For the last four years, Jeganathan has been doing a habitat study of the bird and is busy garnering scientific evidence to fence the area from the Telugu Ganga canal. One day at around 12 in the afternoon under a 37 degrees Celsius sun, we drove to a spot called Jogarapalli to witness a brown, dug-up Telugu Ganga canal passing two feet from a white stone marker indicating the SLMW border.

If the irrigation department of the AP government sticks to the present route, the Telugu Ganga canal will cut into the scrub jungle and the rare bird does not know borders. "More importantly, a canal will lift the water table and alter the scrub jungle, which cannot be replicated. With that the bird may be in further trouble," said Jeganathan. As of date the BNHS researcher stands between the bird and the Telugu Desam canal and many question his passion for a bird when water is more important to the villages in the drought-sapped Kadapa district. "I am not against development. If the SLMW is eaten into, it will only reduce green cover which will hurt the bird and the populace," he contends.

The Telugu Ganga canal starts from the Sri Potuluri Veera Brahmendra Swami Reservoir (SPVBR) near Bramhagarimatam. "This canal proceeds southwards and ends two km from Nadhipalli near Badvel-Mydukur road. It is also referred to as Right Canal. Apart from this one more canal is being excavated from Madakaravarapalli, which is 1.5 km from Badvel. This canal goes southwards to the east of Sagileru river and along the western boundary of Sri Penusula Narasimha Wildlife Sanctuary.
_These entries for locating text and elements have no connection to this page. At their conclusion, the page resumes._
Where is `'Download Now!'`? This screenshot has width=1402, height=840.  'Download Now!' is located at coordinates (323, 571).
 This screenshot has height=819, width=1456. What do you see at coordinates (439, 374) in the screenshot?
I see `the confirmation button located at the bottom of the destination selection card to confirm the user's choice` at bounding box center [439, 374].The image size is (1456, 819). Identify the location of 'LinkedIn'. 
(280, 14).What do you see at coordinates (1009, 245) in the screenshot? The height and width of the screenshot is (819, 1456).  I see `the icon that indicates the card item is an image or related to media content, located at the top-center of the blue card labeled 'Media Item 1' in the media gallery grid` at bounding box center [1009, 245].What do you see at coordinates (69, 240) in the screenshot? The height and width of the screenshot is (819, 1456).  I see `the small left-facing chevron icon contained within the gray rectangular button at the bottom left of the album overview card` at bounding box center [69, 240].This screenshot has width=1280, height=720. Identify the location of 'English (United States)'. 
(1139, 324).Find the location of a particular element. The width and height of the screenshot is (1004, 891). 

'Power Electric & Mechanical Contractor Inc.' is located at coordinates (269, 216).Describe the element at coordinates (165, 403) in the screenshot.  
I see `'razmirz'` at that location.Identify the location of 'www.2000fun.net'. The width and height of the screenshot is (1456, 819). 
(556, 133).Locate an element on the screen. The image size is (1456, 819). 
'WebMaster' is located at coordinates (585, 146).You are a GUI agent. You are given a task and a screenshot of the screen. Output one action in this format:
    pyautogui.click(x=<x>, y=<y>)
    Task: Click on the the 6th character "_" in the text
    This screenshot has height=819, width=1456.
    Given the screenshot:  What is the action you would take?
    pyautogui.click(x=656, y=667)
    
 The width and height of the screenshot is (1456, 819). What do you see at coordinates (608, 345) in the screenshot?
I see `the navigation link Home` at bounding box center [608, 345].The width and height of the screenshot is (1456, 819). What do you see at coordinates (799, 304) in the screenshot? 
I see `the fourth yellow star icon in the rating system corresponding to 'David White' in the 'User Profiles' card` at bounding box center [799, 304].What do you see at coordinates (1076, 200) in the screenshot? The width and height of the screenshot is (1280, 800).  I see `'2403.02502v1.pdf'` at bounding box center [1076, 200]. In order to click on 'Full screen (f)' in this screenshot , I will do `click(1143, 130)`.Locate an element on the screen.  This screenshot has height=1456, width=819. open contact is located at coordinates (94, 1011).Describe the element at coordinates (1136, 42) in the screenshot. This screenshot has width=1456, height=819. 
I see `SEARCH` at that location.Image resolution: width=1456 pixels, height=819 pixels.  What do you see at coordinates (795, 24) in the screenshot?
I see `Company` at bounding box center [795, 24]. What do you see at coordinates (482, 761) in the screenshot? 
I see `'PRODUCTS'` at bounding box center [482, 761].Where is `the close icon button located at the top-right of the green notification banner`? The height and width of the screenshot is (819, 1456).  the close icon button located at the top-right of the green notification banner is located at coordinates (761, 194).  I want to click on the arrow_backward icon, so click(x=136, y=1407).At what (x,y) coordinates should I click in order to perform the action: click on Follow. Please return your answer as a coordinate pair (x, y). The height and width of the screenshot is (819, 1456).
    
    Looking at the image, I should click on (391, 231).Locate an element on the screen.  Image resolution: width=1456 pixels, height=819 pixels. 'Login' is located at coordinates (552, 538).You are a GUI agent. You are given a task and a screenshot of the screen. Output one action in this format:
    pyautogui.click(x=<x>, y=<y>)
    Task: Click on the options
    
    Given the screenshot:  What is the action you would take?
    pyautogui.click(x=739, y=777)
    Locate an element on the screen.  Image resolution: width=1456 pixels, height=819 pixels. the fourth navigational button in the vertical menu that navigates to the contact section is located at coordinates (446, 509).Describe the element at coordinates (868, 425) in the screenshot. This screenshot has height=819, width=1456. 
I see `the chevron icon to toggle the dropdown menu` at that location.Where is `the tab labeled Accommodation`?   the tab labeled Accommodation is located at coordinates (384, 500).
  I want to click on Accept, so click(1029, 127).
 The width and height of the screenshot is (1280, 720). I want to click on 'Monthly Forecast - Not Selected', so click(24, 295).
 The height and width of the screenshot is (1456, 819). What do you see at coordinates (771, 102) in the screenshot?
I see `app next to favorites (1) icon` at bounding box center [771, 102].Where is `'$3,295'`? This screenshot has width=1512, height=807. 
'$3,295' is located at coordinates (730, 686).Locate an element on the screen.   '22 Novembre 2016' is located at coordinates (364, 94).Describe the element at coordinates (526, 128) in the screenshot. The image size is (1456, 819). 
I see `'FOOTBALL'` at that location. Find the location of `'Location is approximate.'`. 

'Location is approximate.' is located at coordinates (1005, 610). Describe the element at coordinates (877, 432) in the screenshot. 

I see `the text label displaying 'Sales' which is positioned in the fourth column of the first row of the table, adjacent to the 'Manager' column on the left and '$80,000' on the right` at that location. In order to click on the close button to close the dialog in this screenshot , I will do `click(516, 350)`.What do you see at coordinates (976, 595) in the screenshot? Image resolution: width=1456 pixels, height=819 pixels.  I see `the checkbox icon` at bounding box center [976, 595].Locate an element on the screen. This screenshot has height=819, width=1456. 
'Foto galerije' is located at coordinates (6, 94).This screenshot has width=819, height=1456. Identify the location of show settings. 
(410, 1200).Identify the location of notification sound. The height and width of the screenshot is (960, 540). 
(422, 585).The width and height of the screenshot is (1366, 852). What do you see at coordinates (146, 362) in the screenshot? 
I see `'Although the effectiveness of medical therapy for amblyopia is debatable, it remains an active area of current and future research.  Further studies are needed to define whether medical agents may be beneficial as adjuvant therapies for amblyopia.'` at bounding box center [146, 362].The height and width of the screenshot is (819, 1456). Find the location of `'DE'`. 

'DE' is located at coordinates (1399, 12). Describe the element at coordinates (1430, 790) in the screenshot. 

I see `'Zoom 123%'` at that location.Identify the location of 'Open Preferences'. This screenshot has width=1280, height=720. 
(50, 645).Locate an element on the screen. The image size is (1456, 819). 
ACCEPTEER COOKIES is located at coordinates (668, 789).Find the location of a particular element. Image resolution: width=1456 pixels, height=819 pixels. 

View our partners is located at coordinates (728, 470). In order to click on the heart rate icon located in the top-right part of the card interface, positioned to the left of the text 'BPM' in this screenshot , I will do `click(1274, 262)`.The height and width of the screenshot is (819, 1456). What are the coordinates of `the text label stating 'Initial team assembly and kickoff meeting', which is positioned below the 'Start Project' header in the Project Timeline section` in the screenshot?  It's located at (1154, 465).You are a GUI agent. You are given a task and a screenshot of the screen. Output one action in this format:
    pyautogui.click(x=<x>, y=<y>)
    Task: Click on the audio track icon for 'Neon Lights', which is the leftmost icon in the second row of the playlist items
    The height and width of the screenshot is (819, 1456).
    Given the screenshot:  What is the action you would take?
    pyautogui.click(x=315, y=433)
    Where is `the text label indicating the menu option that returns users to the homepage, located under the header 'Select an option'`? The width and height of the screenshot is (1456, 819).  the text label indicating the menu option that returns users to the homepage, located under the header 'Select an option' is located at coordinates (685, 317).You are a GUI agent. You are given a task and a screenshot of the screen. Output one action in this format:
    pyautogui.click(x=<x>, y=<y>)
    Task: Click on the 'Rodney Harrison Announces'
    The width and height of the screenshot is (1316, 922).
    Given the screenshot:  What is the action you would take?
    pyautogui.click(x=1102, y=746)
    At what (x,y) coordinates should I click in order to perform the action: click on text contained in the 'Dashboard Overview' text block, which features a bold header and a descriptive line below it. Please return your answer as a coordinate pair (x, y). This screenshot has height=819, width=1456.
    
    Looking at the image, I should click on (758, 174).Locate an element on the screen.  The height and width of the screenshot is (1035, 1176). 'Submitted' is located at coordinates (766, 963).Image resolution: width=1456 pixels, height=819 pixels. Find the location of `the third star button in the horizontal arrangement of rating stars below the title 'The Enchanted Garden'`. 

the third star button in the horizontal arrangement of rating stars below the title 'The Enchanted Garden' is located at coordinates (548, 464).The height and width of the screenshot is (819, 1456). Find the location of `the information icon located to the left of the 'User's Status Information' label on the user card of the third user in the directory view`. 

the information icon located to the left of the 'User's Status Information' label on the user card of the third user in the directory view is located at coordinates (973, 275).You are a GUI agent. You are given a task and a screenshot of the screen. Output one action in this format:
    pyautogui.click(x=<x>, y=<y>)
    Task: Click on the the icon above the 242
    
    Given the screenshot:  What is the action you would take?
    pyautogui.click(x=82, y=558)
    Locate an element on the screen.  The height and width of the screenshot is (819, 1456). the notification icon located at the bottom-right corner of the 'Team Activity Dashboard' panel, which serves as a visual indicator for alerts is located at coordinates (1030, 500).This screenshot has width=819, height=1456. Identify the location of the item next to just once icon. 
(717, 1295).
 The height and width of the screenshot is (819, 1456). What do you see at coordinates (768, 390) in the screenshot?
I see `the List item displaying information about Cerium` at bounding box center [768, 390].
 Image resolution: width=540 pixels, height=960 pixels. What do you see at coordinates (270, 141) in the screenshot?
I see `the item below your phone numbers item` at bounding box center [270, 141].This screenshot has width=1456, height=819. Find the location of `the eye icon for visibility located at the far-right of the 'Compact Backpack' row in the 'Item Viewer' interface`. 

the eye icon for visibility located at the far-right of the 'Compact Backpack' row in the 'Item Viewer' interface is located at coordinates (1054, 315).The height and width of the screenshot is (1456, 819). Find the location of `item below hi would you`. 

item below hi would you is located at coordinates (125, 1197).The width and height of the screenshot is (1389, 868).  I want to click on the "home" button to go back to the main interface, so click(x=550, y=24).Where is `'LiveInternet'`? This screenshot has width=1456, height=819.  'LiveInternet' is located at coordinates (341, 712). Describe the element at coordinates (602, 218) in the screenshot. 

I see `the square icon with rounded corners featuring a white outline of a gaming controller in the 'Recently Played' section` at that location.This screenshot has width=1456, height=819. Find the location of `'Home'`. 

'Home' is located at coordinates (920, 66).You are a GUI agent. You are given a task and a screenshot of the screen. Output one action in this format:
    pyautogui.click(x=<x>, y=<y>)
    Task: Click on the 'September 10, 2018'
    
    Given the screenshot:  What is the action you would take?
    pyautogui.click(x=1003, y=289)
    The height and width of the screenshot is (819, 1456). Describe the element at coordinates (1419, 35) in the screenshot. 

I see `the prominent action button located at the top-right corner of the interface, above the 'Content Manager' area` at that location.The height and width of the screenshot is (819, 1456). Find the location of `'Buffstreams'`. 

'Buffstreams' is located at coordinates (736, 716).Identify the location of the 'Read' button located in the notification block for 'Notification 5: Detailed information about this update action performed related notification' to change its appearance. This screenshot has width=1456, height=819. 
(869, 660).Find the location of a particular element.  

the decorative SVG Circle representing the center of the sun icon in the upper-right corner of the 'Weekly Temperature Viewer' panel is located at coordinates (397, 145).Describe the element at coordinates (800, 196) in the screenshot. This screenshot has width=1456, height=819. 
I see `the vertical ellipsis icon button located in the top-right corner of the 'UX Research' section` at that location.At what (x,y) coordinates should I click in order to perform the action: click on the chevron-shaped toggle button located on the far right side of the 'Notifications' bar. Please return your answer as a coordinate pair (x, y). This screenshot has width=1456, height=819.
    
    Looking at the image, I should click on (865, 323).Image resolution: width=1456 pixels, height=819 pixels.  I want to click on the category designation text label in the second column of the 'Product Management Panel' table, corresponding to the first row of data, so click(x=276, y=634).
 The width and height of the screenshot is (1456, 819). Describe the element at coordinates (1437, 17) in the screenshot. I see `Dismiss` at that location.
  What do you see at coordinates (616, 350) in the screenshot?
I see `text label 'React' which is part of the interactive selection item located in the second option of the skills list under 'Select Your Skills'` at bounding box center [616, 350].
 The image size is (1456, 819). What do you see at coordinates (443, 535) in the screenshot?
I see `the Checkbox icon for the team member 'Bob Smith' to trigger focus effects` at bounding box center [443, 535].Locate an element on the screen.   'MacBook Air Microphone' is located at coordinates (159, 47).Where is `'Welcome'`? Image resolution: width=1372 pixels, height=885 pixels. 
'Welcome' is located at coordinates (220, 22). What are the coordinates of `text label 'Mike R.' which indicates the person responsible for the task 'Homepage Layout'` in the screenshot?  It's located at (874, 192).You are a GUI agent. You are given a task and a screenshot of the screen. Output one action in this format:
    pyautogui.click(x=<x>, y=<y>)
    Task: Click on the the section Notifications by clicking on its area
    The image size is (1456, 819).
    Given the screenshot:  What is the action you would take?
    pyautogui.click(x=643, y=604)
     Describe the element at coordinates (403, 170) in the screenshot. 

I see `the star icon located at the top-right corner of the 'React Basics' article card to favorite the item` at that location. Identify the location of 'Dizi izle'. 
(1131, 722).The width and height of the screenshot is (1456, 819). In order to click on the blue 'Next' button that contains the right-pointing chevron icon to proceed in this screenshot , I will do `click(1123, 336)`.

This part of the sanctuary falls under Kadapa forest division and this canal is referred to as Left Canal," explains the survey report (December 2005) prepared by the University of Cambridge, BNHS and the University of Reading and funded by Darwin Initiative.

In the last week of October 2005, work on the canal started and excavation machinery was seen in the scrub jungle near SLMW sanctuary. "Immediately, this was brought to the notice of the Divisional Forest Officer (DFO) in Kadapa, as well as to the Additional Principal Chief Conservator of Forests, AP government in Hyderabad. Prompt action taken by the APFD resulted in stopping the canal work on October 23, 2005," the survey report remarks. On January 16 this year work resumed only to be halted by the Supreme Court. With work orders snapped up by a major private contractor and Kadapa being the home constituency of the present chief minister, one can understand the urgency behind defiling two fine sanctuaries and its honourable citizen, the Jerdon's Courser.

If work goes ahead on the Telugu Ganga canal, wildlife scientists will not have enough time to study the bird of whose habits, little is known. The Ministry of Environment and Forests has recently given permission to the BNHS to radio track two birds in the sanctuary. "I am waiting for the day when I can hold the bird in my hands, strap a radio to its body and leave it alone. It will help me to know a bit about the bird," said an excited Jeganathan. Will that moment come?